ENTRIES →
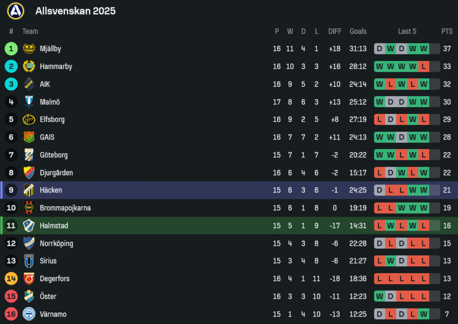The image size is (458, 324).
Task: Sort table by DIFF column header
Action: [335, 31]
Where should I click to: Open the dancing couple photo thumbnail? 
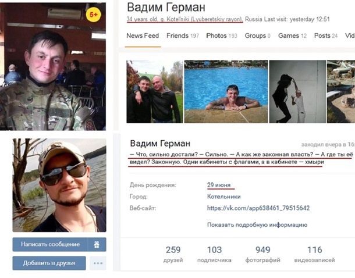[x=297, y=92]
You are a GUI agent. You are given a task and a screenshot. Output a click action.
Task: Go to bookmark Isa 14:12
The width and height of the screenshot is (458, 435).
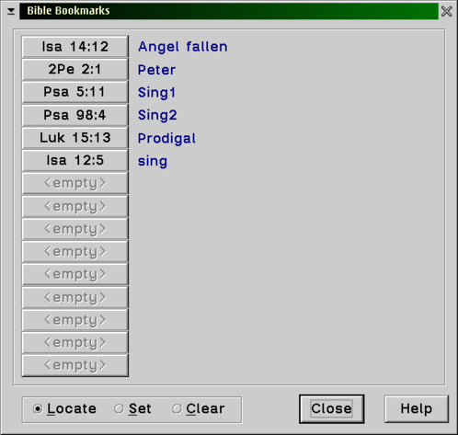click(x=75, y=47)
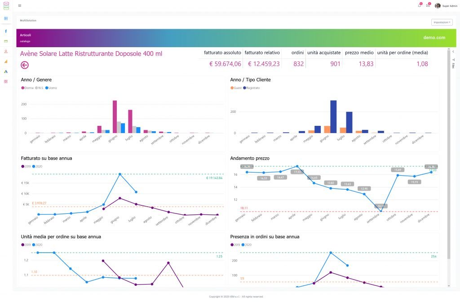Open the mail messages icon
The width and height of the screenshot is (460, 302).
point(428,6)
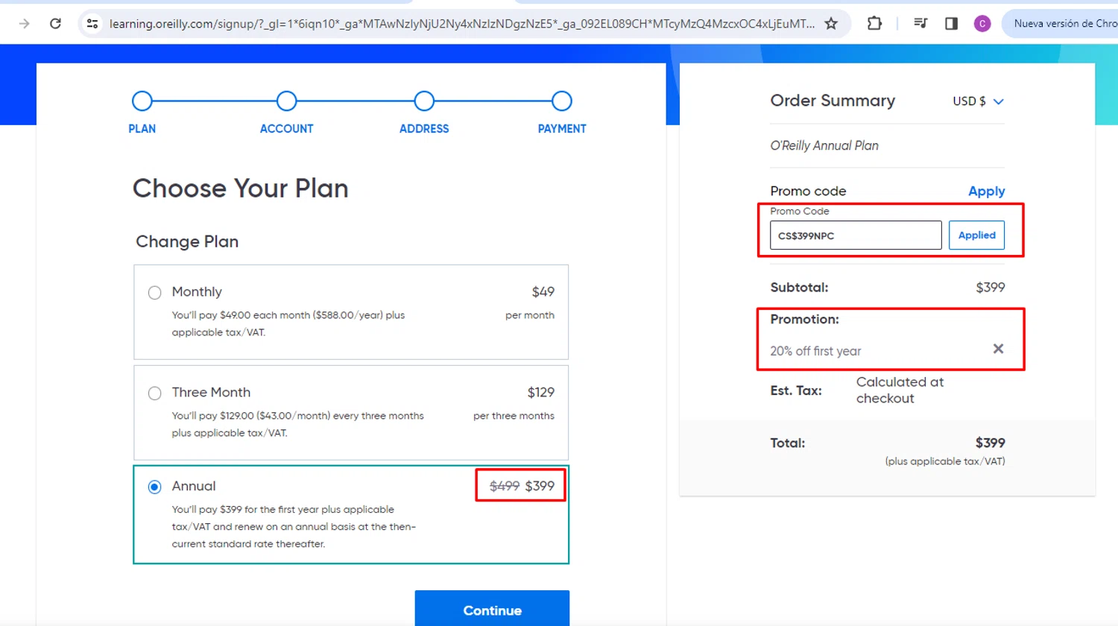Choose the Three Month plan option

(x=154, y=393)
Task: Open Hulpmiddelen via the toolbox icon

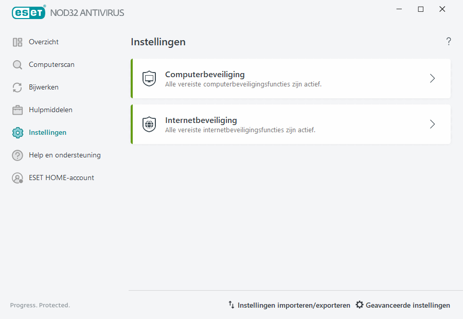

WHAT THE EXERCISE ASKS →
Please repeat all of the data above word for word, leaving out the pictures.

WORKED SOLUTION →
The image size is (458, 324).
Task: Sort table by DIFF column header
Action: [335, 31]
Where should I click to: Open the dancing couple photo thumbnail? 
[x=297, y=92]
You are a GUI agent. You are given a task and a screenshot. Output a click action.
Task: Go to bookmark Isa 14:12
The width and height of the screenshot is (458, 435).
click(x=75, y=47)
Open the mail messages icon
The width and height of the screenshot is (460, 302).
point(428,6)
Choose the Three Month plan option

(x=154, y=393)
Task: Open Hulpmiddelen via the toolbox icon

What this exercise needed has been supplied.